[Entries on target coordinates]
•••••
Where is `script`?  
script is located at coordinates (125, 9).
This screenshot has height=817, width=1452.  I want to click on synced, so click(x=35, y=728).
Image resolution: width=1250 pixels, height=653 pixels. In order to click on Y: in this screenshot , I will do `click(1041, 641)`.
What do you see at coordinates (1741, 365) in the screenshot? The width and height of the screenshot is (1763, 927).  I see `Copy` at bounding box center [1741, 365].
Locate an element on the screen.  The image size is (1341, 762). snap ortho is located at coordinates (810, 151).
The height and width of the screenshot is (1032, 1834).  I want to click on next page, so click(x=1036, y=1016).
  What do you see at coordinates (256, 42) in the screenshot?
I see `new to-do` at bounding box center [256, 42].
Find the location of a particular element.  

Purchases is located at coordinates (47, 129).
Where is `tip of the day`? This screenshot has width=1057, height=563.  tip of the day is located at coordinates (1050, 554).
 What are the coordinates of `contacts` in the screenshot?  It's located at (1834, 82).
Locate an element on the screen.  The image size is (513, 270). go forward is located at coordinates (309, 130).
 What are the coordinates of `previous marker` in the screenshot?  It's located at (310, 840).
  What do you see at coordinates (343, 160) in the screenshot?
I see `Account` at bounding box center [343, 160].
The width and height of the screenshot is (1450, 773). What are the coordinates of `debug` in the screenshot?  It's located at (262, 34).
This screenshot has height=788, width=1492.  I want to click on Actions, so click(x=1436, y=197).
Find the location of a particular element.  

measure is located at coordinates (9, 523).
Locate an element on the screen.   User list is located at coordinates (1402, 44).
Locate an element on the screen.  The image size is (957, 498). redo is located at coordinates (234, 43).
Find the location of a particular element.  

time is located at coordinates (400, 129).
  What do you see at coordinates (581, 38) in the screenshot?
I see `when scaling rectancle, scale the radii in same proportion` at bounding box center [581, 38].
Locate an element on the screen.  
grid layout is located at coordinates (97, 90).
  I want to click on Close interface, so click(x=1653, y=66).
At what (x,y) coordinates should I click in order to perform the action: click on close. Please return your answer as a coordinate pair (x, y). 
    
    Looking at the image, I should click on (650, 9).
•••••
● Set exercise: Please copy every one of the records above word for word.

● Output for this task:
Where is `script`?  
script is located at coordinates (125, 9).
This screenshot has height=817, width=1452.  I want to click on synced, so click(x=35, y=728).
Image resolution: width=1250 pixels, height=653 pixels. In order to click on Y: in this screenshot , I will do `click(1041, 641)`.
What do you see at coordinates (1741, 365) in the screenshot? The width and height of the screenshot is (1763, 927).  I see `Copy` at bounding box center [1741, 365].
Locate an element on the screen.  The image size is (1341, 762). snap ortho is located at coordinates (810, 151).
The height and width of the screenshot is (1032, 1834).  I want to click on next page, so click(x=1036, y=1016).
  What do you see at coordinates (256, 42) in the screenshot?
I see `new to-do` at bounding box center [256, 42].
Find the location of a particular element.  

Purchases is located at coordinates (47, 129).
Where is `tip of the day`? This screenshot has width=1057, height=563.  tip of the day is located at coordinates (1050, 554).
 What are the coordinates of `contacts` in the screenshot?  It's located at (1834, 82).
Locate an element on the screen.  The image size is (513, 270). go forward is located at coordinates (309, 130).
 What are the coordinates of `previous marker` in the screenshot?  It's located at (310, 840).
  What do you see at coordinates (343, 160) in the screenshot?
I see `Account` at bounding box center [343, 160].
The width and height of the screenshot is (1450, 773). What are the coordinates of `debug` in the screenshot?  It's located at (262, 34).
This screenshot has height=788, width=1492.  I want to click on Actions, so click(x=1436, y=197).
Find the location of a particular element.  

measure is located at coordinates (9, 523).
Locate an element on the screen.   User list is located at coordinates (1402, 44).
Locate an element on the screen.  The image size is (957, 498). redo is located at coordinates (234, 43).
Find the location of a particular element.  

time is located at coordinates (400, 129).
  What do you see at coordinates (581, 38) in the screenshot?
I see `when scaling rectancle, scale the radii in same proportion` at bounding box center [581, 38].
Locate an element on the screen.  
grid layout is located at coordinates (97, 90).
  I want to click on Close interface, so click(x=1653, y=66).
At what (x,y) coordinates should I click in order to perform the action: click on close. Please return your answer as a coordinate pair (x, y). 
    
    Looking at the image, I should click on (650, 9).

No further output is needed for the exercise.